The FDP would probably want to improve some things, but that's hardly possible in the coalition.

That's why she formulates sentences like: "We must work together to ensure that Germany can remain a successful business location." A competitive tax law is necessary.

However, there are one or two nuances among the coalition partners when it comes to tax rates and questions of justice.

In Russwurm's direction, she says: They want to prevent another bureaucratic monster.

But that is not easy, since every new tax task entails new bureaucracy.

"I hope it won't be the nightmare, but it won't be the lullaby asleep either."
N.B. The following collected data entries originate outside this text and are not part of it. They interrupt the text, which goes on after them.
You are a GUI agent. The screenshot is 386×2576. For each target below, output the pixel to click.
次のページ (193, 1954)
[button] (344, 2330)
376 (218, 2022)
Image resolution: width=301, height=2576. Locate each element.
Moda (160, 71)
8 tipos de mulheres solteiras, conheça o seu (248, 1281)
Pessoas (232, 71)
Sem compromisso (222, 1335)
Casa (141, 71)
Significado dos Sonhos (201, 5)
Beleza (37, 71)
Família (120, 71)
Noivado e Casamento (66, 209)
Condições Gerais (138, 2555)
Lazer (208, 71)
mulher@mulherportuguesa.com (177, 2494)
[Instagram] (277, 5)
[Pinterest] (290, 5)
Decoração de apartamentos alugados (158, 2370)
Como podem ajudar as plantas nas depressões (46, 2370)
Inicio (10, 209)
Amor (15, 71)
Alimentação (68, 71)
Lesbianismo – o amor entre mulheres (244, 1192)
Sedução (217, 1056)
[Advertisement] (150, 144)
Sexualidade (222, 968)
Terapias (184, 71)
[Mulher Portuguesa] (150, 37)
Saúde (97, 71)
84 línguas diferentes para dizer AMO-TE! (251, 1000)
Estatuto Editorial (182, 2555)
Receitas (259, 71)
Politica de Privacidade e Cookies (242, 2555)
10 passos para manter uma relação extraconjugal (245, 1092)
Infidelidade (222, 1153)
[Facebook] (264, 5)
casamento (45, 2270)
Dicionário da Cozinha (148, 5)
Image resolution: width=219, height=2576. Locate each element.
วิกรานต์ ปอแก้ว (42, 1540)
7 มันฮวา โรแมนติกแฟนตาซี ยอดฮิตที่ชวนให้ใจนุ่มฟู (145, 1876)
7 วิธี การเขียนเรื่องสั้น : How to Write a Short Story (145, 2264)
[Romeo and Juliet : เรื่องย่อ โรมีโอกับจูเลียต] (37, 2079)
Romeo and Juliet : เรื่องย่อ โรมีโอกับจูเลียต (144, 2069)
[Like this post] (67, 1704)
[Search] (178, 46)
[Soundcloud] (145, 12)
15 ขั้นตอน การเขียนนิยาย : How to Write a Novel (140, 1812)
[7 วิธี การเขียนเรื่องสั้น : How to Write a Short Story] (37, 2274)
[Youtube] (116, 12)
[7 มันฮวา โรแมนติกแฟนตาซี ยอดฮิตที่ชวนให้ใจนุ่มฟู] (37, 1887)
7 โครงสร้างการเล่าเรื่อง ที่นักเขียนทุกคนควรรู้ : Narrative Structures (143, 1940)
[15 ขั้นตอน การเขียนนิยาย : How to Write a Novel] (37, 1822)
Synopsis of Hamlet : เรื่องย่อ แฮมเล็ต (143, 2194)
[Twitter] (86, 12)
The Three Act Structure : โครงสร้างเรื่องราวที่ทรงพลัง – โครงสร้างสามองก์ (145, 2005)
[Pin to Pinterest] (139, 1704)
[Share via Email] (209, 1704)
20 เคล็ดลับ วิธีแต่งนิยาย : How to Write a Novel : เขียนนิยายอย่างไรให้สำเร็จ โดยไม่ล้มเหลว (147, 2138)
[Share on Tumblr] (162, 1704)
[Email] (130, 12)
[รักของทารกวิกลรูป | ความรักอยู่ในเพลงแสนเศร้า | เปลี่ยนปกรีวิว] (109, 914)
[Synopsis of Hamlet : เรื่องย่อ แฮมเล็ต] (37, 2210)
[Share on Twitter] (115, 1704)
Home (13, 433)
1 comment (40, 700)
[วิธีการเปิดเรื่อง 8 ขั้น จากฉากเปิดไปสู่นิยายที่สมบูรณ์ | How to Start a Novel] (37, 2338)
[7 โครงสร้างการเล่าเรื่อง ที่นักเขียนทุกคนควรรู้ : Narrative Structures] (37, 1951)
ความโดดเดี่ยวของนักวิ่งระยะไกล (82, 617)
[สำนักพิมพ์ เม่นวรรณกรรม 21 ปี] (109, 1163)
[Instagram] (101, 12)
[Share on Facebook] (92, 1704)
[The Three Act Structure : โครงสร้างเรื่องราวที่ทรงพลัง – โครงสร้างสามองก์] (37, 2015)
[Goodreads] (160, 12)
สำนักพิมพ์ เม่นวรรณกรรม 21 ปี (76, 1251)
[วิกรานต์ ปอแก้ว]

Monika Schnitzer, Chairwoman of the Council of Experts for the Assessment of Overall Economic Development, sees the industry under pressure to adapt as far as energy consumption and the associated costs are concerned, but considers the state's aid options to be limited.

"Using taxpayers' money to stop structural change is costly and in most cases unsuccessful."

In view of the high level of inflation, the fiscal stimulus should be limited anyway so as not to further fuel price increases.

"It cannot be in the interests of taxpayers to support entrepreneurs on a large scale who are relocating their location and their jobs away from Germany." That's not all, she reiterates the proposals from the most recent annual report, a higher burden on taxpayers for some Taking the time to reduce the burden of new debt on future generations: postponing the reduction of cold progression, introducing temporary energy solos or increasing the top tax rate for a limited period of time.

Contradiction is not long in coming.

Even if the end of an increased tax burden is in the law, based on previous experience one has to expect that the time limit will be canceled later, says Hubertus Bardt, Managing Director of the employer-related Institute of German Business.

In any case, potential investors would then have to take into account that future tax policy would be based on the cash situation.

According to the principle of prudence, they would always have to reckon with higher tax rates.